Activity.
Examine the material below. Gather every line in which the string "Open" appears.

=== Section Start ===

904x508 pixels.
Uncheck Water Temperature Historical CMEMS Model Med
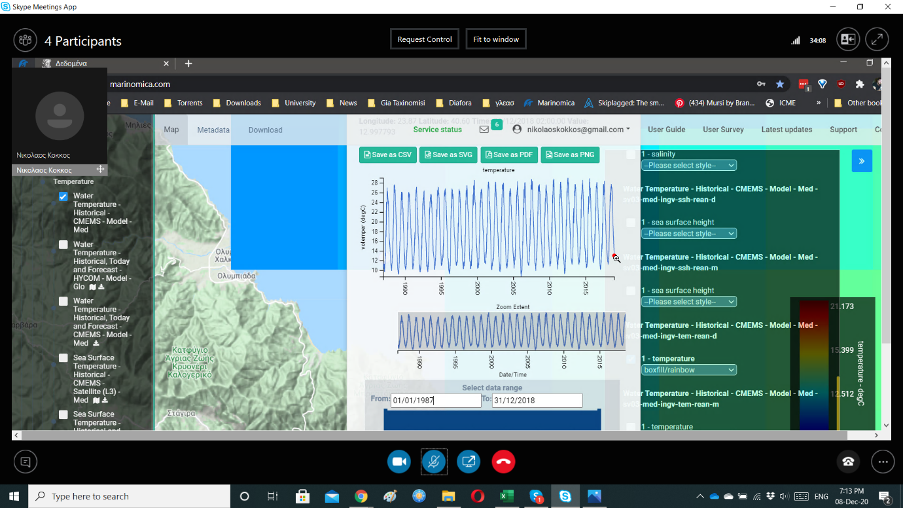tap(64, 197)
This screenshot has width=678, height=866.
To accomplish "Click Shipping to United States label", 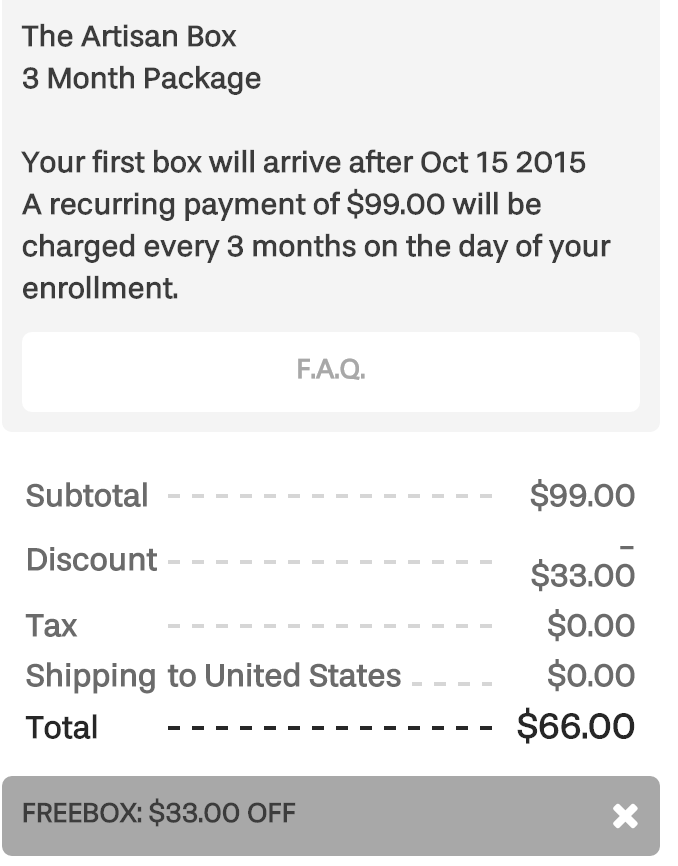I will pyautogui.click(x=213, y=676).
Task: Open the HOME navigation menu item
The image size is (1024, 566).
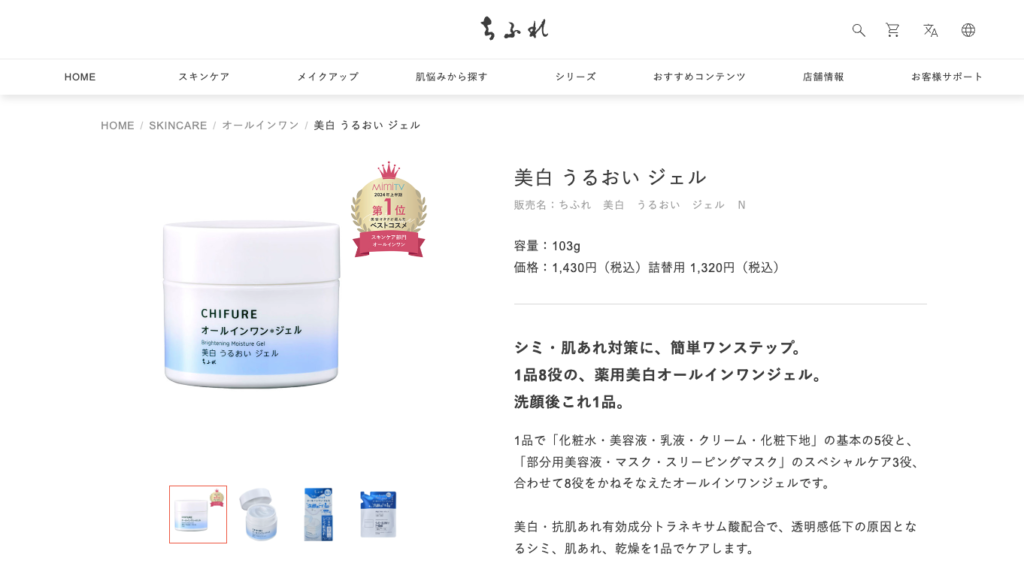Action: click(x=80, y=77)
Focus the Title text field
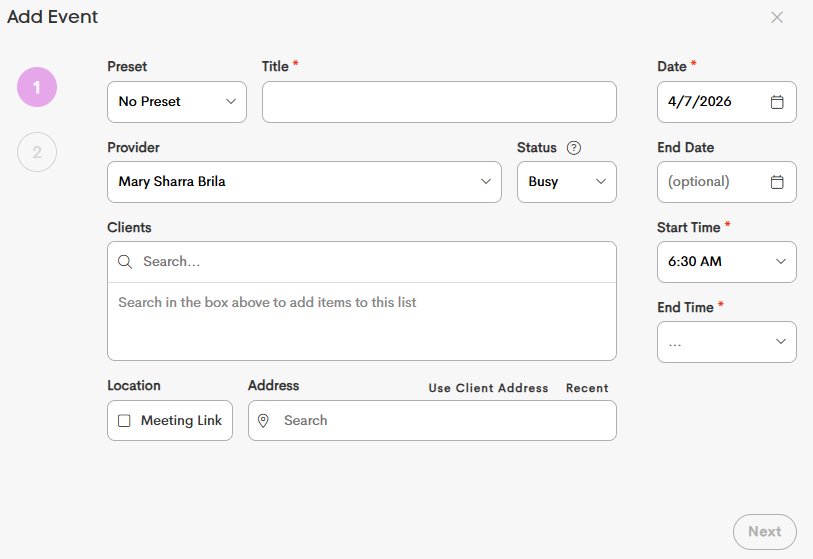Viewport: 813px width, 559px height. (439, 102)
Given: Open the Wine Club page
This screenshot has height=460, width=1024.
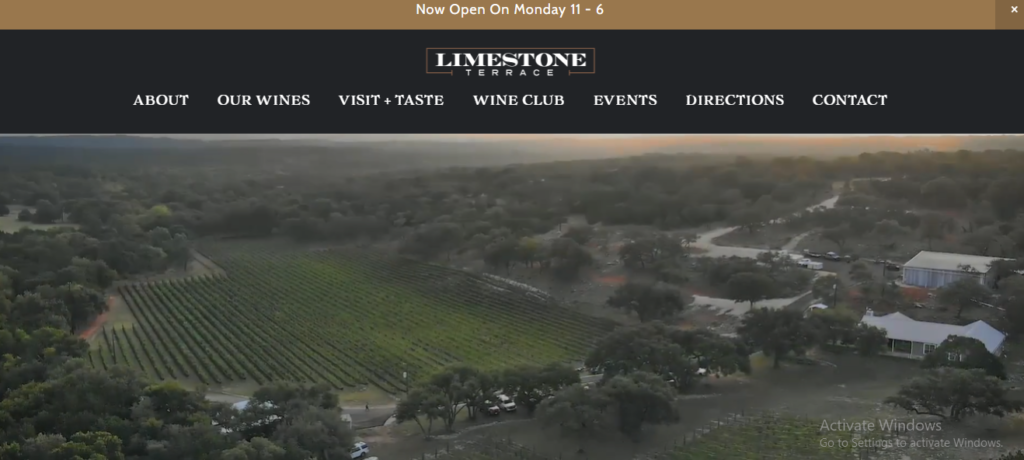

=== Section End ===

Output of the exercise.
Task: Open the HOME navigation menu item
Given: Open the Wine Club page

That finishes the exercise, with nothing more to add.